Located in the Gulf of Suez, approximately 30km north-west of Ras Ghareb, the project involves the installation of 73 3.6 MW turbines and supporting infrastructure in a wider 284km2 area demarcated for private sector wind power projects. Turbine supplier Senvion will be the Engineering, Procurement and Construction and the equipment Operations and Maintenance contractor.
The wind farm is expected to generate an average of 1120 GWh annually, which will be sold to the Egyptian Electricity Transmission Company (EETC) under a 20-year Power Purchase Agreement (PPA).
The EBRD is considering a senior secured loan of up to US$81 million, while the IFC's investment is expected to consist of an A loan of c. US$25 million and mobilization provided under IFC’s Managed Co-Lending Portfolio Program (MCPP) of c. US$57 million. This financing is scheduled to be considered by the respective Boards of the institutions on 17 and 10 January 2019.

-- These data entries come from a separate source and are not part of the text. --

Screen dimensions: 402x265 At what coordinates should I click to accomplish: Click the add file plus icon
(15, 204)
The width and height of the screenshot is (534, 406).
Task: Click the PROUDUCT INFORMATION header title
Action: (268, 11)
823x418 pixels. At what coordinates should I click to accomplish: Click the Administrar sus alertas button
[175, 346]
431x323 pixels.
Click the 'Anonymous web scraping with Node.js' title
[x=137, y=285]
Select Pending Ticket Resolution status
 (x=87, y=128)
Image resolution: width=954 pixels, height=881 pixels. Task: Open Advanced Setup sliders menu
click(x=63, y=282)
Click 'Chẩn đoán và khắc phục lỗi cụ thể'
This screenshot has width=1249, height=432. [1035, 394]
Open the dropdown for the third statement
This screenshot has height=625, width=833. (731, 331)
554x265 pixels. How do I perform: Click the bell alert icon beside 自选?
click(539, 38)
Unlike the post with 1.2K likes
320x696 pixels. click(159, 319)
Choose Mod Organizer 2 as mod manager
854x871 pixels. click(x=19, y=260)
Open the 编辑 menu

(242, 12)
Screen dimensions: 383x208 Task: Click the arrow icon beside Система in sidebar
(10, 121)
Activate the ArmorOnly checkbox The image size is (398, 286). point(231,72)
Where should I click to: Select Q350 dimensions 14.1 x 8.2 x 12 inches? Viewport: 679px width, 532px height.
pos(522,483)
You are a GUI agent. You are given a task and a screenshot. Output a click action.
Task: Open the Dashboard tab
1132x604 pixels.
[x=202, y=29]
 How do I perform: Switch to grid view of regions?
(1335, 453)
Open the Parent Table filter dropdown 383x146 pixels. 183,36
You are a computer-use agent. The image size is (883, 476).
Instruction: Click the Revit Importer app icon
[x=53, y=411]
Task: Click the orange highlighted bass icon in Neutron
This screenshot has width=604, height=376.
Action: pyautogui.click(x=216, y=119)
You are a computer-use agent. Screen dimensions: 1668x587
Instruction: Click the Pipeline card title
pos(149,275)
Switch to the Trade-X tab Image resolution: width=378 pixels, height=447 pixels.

Remaining debt financing will be provided by the Overseas Private Investment Corporation (OPIC), the US government's development finance institution.
Construction of the wind farm is expected to begin in March 2019, with operations to commence two years later.
A consortium comprised of Egyptian firm Orascom Construction Ltd, French utility Engie and Japan’s Toyota Tsusho Corp is currently constructing another 250 MW wind farm in the Ras Ghareb area. The project reached financial close in December 2017 with the support of the Japan Bank for International Corporation (JBIC), Sumitomo Mitsui Banking Corp, Societe Generale, Commercial International Bank (CIB) Egypt and Attijariwafa Bank.
Both wind projects were tendered as Build-Own-Operate (BOO) schemes as part of the Egyptian government's aim to install 7 GW of wind power by 2022.